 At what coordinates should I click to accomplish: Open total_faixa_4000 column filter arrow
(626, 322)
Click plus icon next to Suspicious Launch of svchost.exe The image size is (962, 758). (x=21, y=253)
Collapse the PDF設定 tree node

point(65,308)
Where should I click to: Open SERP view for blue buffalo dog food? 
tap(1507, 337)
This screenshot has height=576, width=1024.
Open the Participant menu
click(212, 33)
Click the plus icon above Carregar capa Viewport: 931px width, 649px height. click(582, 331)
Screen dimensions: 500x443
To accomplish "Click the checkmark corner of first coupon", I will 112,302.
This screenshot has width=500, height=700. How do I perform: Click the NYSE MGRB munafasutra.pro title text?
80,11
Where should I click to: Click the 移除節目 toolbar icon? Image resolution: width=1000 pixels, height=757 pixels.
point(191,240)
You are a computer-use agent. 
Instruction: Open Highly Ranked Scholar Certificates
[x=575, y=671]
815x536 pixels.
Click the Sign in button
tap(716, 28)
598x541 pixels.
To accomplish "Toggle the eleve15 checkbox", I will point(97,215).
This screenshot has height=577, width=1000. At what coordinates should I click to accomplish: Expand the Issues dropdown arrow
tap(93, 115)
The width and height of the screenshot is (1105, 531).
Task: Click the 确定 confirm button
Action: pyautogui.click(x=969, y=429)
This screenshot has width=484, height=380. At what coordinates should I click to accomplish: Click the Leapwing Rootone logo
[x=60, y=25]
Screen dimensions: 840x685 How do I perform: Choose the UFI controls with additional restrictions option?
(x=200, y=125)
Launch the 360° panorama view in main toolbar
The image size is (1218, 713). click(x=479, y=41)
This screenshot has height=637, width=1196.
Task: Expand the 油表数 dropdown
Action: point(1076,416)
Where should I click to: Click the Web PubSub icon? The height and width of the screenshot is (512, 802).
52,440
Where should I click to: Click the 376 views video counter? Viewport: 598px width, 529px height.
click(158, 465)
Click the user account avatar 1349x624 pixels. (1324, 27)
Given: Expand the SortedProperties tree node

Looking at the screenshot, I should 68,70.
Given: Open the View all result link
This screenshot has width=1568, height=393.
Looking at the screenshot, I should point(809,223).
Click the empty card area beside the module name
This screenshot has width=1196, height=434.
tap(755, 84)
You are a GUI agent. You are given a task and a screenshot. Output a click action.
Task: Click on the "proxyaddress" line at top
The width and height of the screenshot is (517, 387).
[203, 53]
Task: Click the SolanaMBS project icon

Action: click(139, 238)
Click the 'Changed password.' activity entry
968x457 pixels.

* TO DO: Of the lines in the data, report each one containing the string "will".

* ANSWER SPACE:
To accomplish "Click the checkmark corner of first coupon", I will 112,302.
To accomplish "Toggle the eleve15 checkbox", I will point(97,215).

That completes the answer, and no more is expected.